§ **What the exercise asks**: Render the lines of the listing below, from the line containing "Navigate to the Calculus page link" through the end of the listing, inclusive, as a JSON list of strings, one string per line, with blank lines left out. Omit the pictures from your answer.

Data for locating visible targets:
******************************
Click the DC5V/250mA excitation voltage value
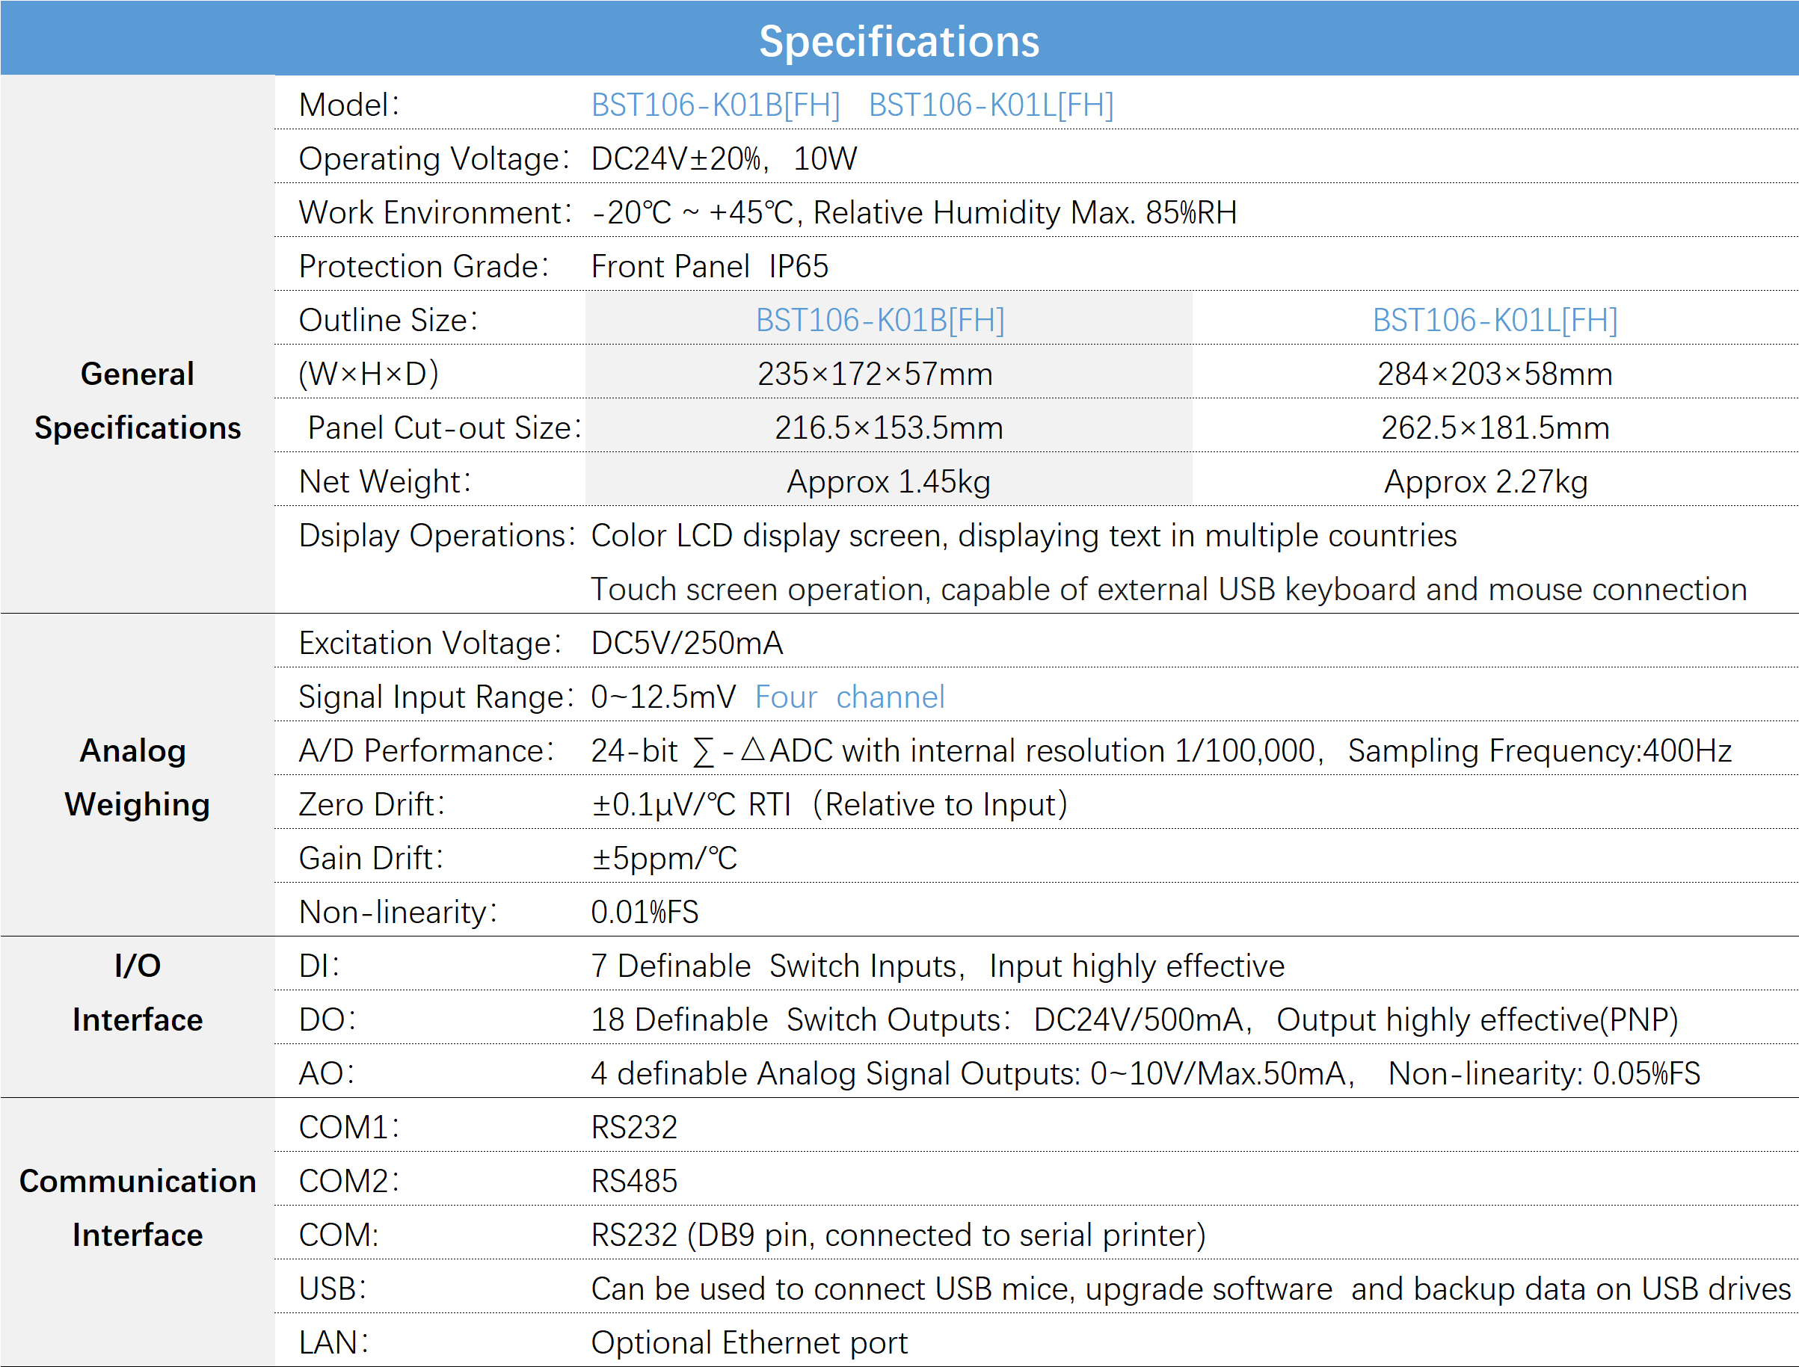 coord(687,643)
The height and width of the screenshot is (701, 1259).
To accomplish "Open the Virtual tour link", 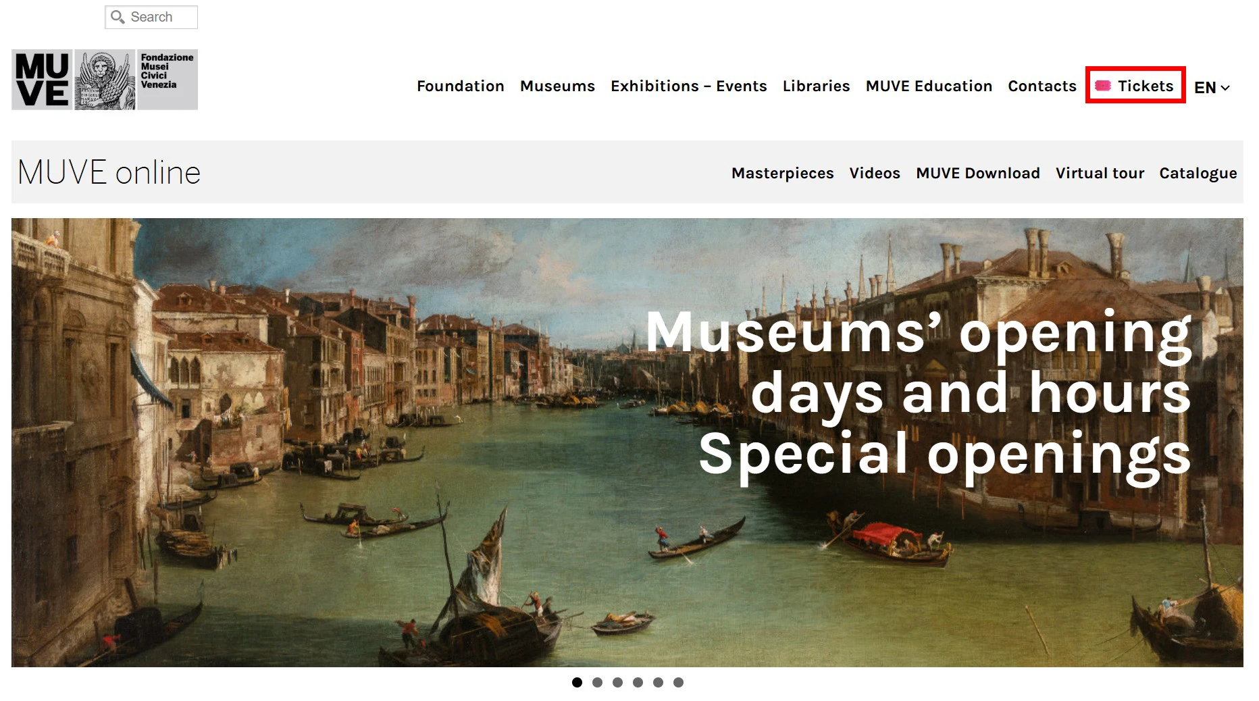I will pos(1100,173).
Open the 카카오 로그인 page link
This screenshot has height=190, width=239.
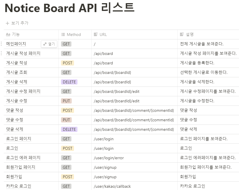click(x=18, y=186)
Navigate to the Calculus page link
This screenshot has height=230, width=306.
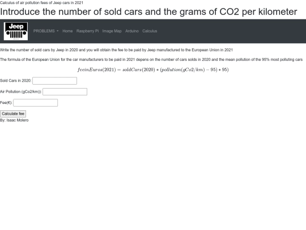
******************************
§ **Finished task**:
[
  "Navigate to the Calculus page link",
  "This screenshot has height=230, width=306."
]